The background job queue for proposal processing

A proposal that arrives at our system goes through four distinct processing stages: ingest, classify, draft, and verify. Each stage takes seconds to minutes. Each one has different failure modes. Each one needs different retry behavior. Doing all four synchronously inside the API request that uploaded the RFP would be wrong; doing all four async with no orchestration would also be wrong.
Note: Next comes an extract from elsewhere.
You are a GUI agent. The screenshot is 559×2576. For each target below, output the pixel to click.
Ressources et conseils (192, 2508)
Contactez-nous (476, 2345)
We use Hatchet for the orchestration. This post is what the workflow looks like, why we chose async-with-orchestration over the alternatives, and the one place we deliberately chose synchronous.

The four stages

┌───────────┐     ┌──────────┐     ┌────────┐     ┌────────┐
│  Ingest   │ ──► │ Classify │ ──► │ Draft  │ ──► │ Verify │
└───────────┘     └──────────┘     └────────┘     └────────┘
   PDF parse,     Question         RAG draft       Per-claim
   chunking,      bucketing,       per question    verification,
   embedding      KB retrieval                     citation check

Ingest. The RFP arrives — PDF, DOCX, ZIP, or portal export. Ingest extracts text, identifies sections, chunks the content, embeds chunks, and writes them to the per-tenant vector index. Failure modes: parse errors, OCR errors on scanned pages, embedding API timeouts. Retries: idempotent, up to 5 with exponential backoff. Dead-letter on persistent failure goes to a queue we review weekly.
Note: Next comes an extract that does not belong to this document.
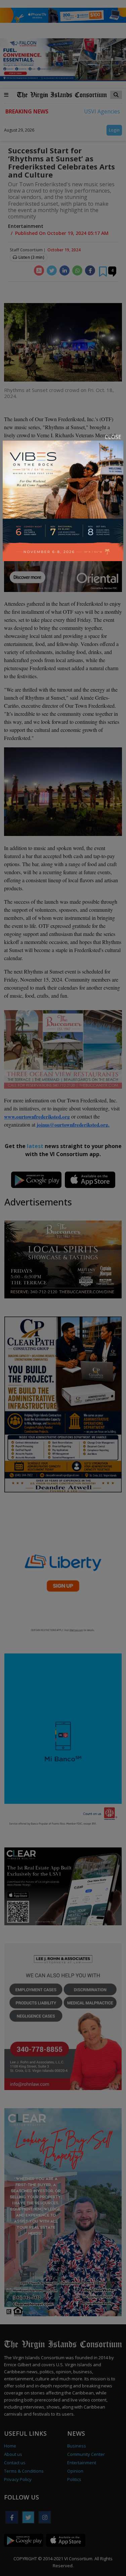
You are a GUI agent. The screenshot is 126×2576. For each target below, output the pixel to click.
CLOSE (113, 437)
Classify. Once the document is ingested, the classifier identifies questions and assigns each to a bucket (security, finance, legal, ops, etc.) — covered in the DDQ classification changelog. Failure modes: model timeouts, low-confidence classifications that route to human review. Retries: 3, with the human-review path as the deterministic fallback.

Draft. For each classified question, the system retrieves from the KB and produces a grounded draft. This is the heaviest stage — minutes per response on a typical RFP. Failure modes: retrieval misses, drafting timeouts, refusals from the verifier (which surface as “needs SME” in the UI). Retries: 2, with refusals being a successful outcome rather than an error.

Verify. Every claim in the draft runs through the verifier. The output is the draft annotated with citations or refusals. Failure modes: verifier disagreements with the drafter that look like over-refusal. Retries: 1, then escalates to the per-claim refusal log.

Why async

The naive alternative would be synchronous processing inside the upload request. For a 60-page RFP with 200 questions, that means a 5-to-15-minute HTTP request. That is not viable for any kind of UX, and it pins a worker thread for the duration. We tried it briefly during early prototyping; the test for “the user uploads, then closes the laptop, then comes back” was the killer.

The other alternative is uncoordinated async — fire each stage as its own queue item, let them race, manage state in the database. We tried that too. The state-management code grew faster than the workflow logic. Hatchet exists specifically to be the orchestrator so the workflow logic doesn’t have to manage its own state.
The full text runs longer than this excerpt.